Exercise:
Go through the records below line by line, counting those that contain the word "will"; answer with the count only.

Data listing Block Start

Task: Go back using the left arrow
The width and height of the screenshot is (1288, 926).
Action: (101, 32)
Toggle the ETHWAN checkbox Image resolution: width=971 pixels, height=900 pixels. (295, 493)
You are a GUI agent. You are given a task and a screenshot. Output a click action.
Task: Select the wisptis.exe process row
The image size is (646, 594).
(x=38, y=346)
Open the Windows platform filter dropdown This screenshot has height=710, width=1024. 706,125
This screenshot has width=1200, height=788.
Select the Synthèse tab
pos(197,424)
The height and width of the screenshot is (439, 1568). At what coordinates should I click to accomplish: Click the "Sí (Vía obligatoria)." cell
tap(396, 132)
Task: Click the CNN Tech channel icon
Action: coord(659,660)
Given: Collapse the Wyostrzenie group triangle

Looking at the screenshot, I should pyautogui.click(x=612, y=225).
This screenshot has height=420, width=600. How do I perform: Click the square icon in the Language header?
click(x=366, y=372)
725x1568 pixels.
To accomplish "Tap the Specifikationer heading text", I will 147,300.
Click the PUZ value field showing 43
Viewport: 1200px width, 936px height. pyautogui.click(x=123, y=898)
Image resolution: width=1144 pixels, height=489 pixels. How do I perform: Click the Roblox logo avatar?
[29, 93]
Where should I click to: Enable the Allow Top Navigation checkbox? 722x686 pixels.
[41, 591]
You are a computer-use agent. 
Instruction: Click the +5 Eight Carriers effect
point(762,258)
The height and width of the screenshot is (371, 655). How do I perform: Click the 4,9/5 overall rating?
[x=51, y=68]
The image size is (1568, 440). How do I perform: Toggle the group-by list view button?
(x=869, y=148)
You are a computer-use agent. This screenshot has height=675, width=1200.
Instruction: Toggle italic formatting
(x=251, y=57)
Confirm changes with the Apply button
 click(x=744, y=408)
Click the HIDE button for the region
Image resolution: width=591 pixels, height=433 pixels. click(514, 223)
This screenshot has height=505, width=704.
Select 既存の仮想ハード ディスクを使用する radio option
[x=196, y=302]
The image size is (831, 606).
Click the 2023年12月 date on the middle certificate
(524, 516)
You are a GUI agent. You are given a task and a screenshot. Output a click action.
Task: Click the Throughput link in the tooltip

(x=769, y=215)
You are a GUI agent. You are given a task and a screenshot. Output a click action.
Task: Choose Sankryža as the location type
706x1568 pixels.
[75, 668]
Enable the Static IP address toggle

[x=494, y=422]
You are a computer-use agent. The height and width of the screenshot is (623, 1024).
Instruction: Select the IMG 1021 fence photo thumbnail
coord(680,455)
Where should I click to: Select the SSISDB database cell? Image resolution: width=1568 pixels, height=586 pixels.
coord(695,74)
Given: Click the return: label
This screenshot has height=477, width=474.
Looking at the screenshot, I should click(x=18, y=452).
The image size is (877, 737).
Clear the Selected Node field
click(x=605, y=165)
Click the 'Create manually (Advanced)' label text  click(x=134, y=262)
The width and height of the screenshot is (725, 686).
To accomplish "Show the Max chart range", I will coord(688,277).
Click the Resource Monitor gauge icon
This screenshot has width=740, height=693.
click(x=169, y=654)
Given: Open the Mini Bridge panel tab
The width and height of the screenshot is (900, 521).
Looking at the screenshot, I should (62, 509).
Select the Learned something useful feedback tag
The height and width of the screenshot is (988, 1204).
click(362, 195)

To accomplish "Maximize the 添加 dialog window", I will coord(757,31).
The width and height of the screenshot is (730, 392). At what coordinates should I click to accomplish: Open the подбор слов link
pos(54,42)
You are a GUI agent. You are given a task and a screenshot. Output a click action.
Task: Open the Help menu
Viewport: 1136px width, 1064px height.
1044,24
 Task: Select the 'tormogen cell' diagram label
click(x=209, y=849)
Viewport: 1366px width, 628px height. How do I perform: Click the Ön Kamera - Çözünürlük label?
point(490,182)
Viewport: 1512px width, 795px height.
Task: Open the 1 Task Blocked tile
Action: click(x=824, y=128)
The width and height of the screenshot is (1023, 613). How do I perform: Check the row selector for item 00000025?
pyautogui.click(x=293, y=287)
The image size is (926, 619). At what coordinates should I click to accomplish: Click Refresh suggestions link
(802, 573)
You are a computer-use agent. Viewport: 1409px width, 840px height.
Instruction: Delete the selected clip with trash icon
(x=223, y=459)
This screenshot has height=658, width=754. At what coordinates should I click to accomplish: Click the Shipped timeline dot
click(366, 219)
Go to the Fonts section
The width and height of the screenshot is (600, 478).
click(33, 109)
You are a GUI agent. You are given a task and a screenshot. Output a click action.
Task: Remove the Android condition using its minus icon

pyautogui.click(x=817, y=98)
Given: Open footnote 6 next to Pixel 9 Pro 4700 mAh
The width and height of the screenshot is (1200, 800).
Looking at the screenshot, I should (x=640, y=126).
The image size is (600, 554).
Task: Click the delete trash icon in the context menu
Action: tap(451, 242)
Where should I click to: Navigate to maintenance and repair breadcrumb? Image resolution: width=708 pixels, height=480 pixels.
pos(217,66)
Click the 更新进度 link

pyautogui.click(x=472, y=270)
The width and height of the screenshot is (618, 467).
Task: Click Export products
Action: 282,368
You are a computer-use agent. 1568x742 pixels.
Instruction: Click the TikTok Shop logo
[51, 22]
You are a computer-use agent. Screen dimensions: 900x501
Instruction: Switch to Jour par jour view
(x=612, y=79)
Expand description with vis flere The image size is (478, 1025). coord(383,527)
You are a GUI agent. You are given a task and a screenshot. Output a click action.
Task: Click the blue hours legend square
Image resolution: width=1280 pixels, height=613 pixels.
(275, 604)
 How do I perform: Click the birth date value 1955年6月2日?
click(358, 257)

Data listing Block End

Response area:
3